Monday, August 8, 2011

A summary with multiple tenses is like a prostitute with multiple reproductive organs - unseemly

I want to let you in on a grammar secret. I am way more insecure of my grammar skills than I let on. I managed to do fairly well on grammar tests throughout school but I swear it was dumb luck. Even now I seem to be able to pick out the object of a sentence without being entirely confident I could defend my choice. I like grammar though and I think it is important to know so I try to make an effort to understand it. To keep me educated and entertained I pick up quirky grammar books. So when a co-worker sent me a link to the book The Elements of F*cking Style with a note "You must read this! It was fucking written for you!" I got excited. Grammar AND cursing? How could things go wrong?
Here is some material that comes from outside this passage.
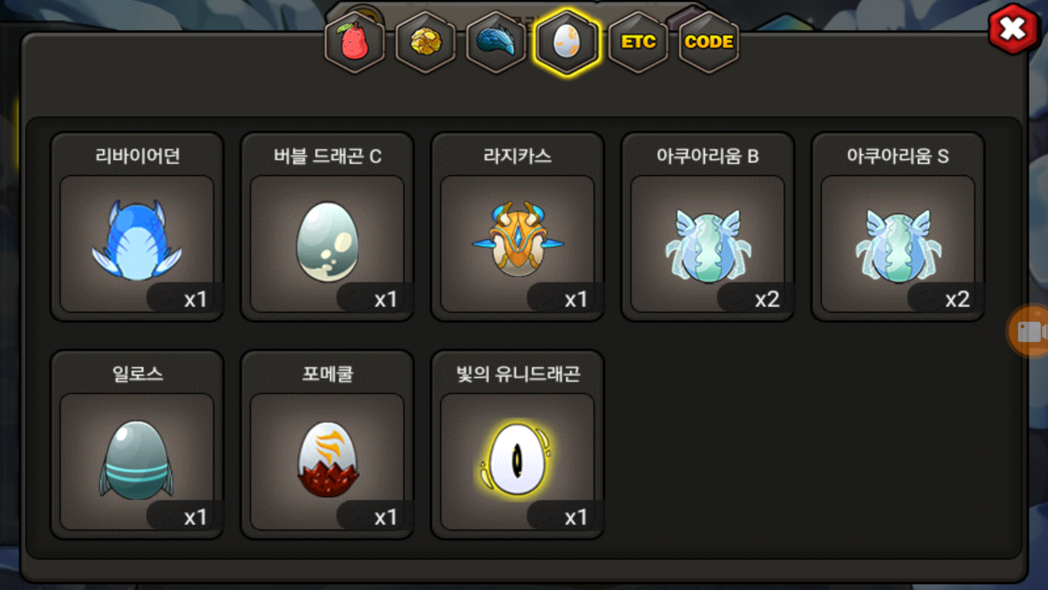This screenshot has height=590, width=1048.
Task: Close the inventory with the red X
Action: pos(1013,30)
It's an interesting idea: explain the rules of grammar using examples that incorporate sex, drugs and cursing. You know, make it accessible to the kids. It's certainly easier to remember grammar rules when the examples are ridiculous. My AIDS test, you'll be happy to know, came back negative is a good way to remember parenthetical comma usage. I liked this. The more ridiculous the sentence the better.

Overall though I was disappointed. Sure they have these crazy examples, but after awhile the examples and the explanations just feels like they're trying to be shocking. When every example is trying to be shocking it starts to feel like, as a fellow reader on Goodreads noted, a couple pretentious teenage boys wrote it. They're snarky and they understand grammar but they also think any mention of bongs or pussy is automatically hilarious. The information may be accurate, but the writing isn't enough to keep me interested.
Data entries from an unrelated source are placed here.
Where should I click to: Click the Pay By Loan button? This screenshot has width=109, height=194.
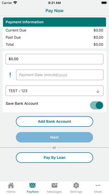click(x=55, y=158)
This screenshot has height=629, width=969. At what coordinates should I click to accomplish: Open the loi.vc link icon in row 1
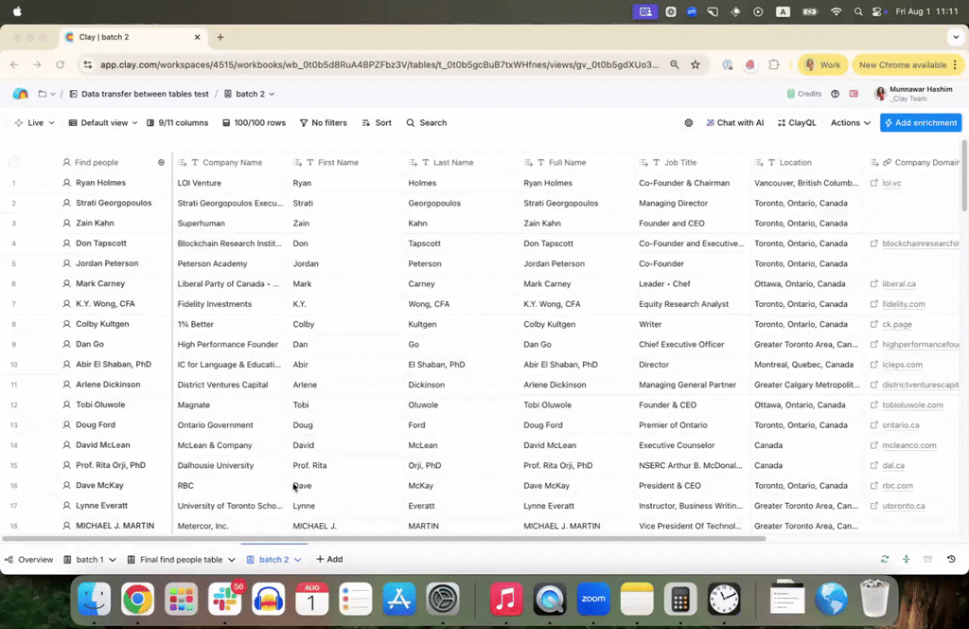[x=873, y=183]
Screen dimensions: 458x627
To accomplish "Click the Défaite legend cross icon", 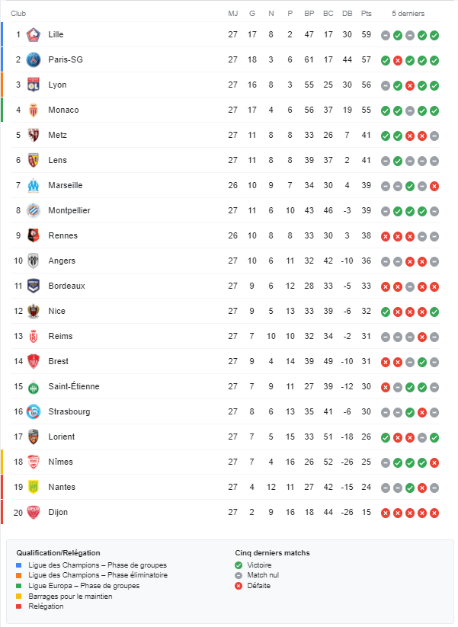I will (239, 586).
It's kind of OK there wasn't a lot to keep me interested though because this book is short. I bought it as an ebook so while I knew it was short (only 96 pages) I didn't get a chance to flip through it as I might have with a physical book. If I had I would have noticed that it's actually 1/2 that length. I was 46% of the way through the book (thank you Kindle counter) when I read the following sentence: "Holy shit, you made it to the end of a book about fucking grammar." I read that sentence a couple times before saying, "No I didn't. I made it 46% of the way through a book about fucking grammar."  I literally said this out loud. Boyfriend looked at me with a confused look, and I brought the book over to have him look and make sure I wasn't going crazy. But no, 46% and I'm on the final chapter. I thought the ebook must have some formatting problems. Nope. 46% = end of book. The rest of the book is made up of "Words Your Bound to Fuck Up" and "Glossary of Terms You Don't Understand". Helpful guides, sure, but disappointing.

If you're looking to get a grammar book for someone who will only crack a book open if it contains drugs, sex and cursing, this book is fine. It gets you the grammar rules and will probably keep some people interested in a topic that would otherwise be ignored. However, I'm going to stick with my favorite quirky grammar book, Grammar Snobs Are Great Big Meanies. They both want to make grammar accessible to those who would otherwise never open a grammar book. Grammar Snobs just succeeds where F*cking Style fell down.

Title quote from location 762

Baker, Chris and Jacob Hansen. The Elements of F*cking Style. Thomas Dunn Books; 2011.